> Set exercise 1
In the pandas notebook, which file is loaded with `pd.read_excel`?
> Set exercise 2
Continue the pandas notebook from its last line.

In [1]:
import pandas as pd

In [2]:
country_indicators_raw = pd.read_csv("data/environment_pop_data_all.csv")
inflation_data = pd.read_csv("data/economic/inflation_all_countries_sorted_cleaned.csv")
migration_data = pd.read_csv('data/migration/full_iom_dtm_data.csv')
climate_data = pd.read_csv(r"data\climate_data\ERA5_Monthly_Climate_Weather_FULL.csv")
emdat_cc_expanded = pd.read_excel('data/climate_catastrophes/emdat_full.xlsx') 

In [3]:
def standardize_headers(df, func=None):
    df.columns = df.columns.str.replace(' ', '_').str.lower()
    if func:
      df = df.apply(func)
    return df

def remove_high_na_columns(df, threshold=0.3):
    """
    Removes columns from a DataFrame if more than `threshold` proportion of values are NA or 0.
    
    Parameters:
    df (pd.DataFrame): The input DataFrame.
    threshold (float): The proportion of missing (or zero) values above which a column is removed.
    
    Returns:
    pd.DataFrame: The cleaned DataFrame.

> Provided material
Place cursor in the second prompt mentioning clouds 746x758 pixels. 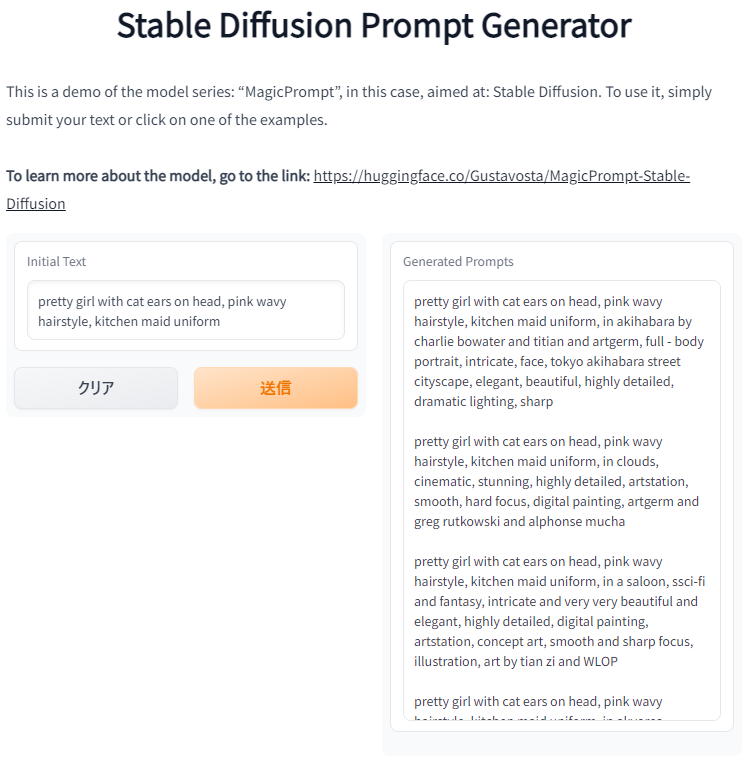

> Reply 1
data/climate_catastrophes/emdat_full.xlsx

> Reply 2
    """
    # Treat 0s as NA
    df_replaced = df.replace(0, pd.NA)
    
    # Compute the proportion of missing values per column
    missing_ratio = df_replaced.isna().mean()
    
    # Keep columns where the missing ratio is below the threshold
    return df.loc[:, missing_ratio <= threshold]

In [4]:
country_indicators_long = pd.melt(country_indicators_raw, id_vars= ['Country Code', 'Indicator Name', 'Indicator Code'], var_name = 'year')
country_indicators_long[['year', 'value']] = country_indicators_long[['year', 'value']].apply(pd.to_numeric, errors='coerce')
country_indicators_long = country_indicators_long[country_indicators_long['year'] > 2010]
country_indicators_long.drop(columns = ['Indicator Name'], inplace=True)
country_indicators = country_indicators_long.pivot_table(index=['Country Code', 'year'], columns='Indicator Code', values='value').reset_index()
country_indicators = remove_high_na_columns(country_indicators)

In [5]:
migration_data['date'] = pd.to_datetime(migration_data['reportingDate'])
migration_data['month'] = migration_data['date'].dt.month
migration_data['year'] = migration_data['date'].dt.year

# Define a more descriptive column mapping for the columns we want to keep
column_mapping = {
    'admin0Name': 'country_name',  # Keep country name
    'admin0Pcode': 'country_code', # In case you need to map country codes to names
    'numPresentIdpInd': 'internally_displaced_persons',
    'date': 'date',
    'year': 'year',
    'month': 'month'
    
}

# List of columns to keep (everything else will be dropped)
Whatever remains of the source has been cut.